* _What you need to do_: Return only the line containing "Like the comment about 很xiong的大哥" and each line after it, exactly as written, through the end of the records.

== Information given ==

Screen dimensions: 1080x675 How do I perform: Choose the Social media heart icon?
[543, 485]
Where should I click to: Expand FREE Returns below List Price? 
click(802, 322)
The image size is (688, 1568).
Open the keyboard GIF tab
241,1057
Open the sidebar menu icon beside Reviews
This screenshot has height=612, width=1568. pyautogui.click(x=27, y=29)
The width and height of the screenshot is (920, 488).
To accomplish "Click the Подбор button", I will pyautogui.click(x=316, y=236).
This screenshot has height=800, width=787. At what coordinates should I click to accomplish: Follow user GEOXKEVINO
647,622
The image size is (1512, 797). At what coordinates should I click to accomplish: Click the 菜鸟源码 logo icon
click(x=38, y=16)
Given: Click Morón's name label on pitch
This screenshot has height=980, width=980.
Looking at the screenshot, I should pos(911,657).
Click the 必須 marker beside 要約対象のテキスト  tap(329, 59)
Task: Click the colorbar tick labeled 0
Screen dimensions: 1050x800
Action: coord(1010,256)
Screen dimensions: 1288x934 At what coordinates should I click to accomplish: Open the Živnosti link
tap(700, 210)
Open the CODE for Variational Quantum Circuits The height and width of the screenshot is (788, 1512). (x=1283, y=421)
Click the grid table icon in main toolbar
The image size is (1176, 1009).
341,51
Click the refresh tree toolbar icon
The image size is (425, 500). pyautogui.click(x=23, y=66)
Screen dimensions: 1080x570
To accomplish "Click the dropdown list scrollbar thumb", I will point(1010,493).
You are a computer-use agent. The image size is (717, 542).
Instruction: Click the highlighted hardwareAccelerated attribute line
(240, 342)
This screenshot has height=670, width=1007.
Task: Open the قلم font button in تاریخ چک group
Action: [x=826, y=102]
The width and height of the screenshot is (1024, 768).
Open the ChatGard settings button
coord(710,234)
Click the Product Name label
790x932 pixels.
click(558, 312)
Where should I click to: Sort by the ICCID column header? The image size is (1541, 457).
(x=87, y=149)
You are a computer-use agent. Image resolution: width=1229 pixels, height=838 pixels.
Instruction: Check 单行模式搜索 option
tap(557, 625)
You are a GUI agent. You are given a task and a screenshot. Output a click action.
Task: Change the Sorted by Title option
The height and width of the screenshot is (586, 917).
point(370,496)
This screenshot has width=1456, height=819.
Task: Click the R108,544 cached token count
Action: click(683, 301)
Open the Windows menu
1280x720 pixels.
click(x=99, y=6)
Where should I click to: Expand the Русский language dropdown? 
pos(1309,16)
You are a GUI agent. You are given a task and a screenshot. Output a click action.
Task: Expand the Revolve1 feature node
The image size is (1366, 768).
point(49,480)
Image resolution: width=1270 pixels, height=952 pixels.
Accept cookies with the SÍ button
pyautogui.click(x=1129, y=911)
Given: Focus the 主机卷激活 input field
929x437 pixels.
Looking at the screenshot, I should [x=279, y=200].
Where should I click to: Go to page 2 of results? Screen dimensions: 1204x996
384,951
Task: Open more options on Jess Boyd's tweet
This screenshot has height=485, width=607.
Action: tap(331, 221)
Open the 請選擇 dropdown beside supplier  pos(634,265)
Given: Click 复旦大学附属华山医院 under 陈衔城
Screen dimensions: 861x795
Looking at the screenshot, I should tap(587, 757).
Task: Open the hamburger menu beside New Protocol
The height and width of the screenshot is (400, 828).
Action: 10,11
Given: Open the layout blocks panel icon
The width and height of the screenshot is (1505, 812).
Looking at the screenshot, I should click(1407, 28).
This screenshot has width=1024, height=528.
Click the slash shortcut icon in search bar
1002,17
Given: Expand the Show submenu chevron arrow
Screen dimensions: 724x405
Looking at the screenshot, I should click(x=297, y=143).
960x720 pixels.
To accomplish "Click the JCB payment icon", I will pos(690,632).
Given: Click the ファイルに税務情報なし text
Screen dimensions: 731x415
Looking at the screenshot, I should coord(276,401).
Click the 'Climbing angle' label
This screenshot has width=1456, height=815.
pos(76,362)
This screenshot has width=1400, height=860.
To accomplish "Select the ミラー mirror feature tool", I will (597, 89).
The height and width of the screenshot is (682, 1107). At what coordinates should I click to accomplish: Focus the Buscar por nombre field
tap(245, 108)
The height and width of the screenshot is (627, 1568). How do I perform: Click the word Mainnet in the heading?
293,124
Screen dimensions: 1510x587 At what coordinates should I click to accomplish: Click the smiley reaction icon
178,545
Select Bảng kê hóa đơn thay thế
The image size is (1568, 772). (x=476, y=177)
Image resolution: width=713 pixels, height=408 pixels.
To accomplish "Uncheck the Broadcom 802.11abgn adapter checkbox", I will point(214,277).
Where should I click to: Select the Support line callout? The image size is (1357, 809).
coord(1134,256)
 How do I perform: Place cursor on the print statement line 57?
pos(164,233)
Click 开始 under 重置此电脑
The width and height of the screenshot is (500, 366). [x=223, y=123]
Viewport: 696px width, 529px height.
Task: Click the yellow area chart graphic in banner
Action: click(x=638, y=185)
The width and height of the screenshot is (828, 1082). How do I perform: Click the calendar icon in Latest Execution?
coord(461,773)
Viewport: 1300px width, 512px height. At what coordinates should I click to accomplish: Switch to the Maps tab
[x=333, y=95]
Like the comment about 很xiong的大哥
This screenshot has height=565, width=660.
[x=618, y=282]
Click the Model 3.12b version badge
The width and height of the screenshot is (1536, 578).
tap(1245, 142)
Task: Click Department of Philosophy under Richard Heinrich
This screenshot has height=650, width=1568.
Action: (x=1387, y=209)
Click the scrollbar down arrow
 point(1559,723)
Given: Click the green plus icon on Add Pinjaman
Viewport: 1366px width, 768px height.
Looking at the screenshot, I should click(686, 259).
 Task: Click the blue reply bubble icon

===

* _Task solution_:
Like the comment about 很xiong的大哥
This screenshot has height=565, width=660.
[x=618, y=282]
Click the Model 3.12b version badge
The width and height of the screenshot is (1536, 578).
tap(1245, 142)
Task: Click Department of Philosophy under Richard Heinrich
This screenshot has height=650, width=1568.
Action: (x=1387, y=209)
Click the scrollbar down arrow
 point(1559,723)
Given: Click the green plus icon on Add Pinjaman
Viewport: 1366px width, 768px height.
Looking at the screenshot, I should click(686, 259).
 Task: Click the blue reply bubble icon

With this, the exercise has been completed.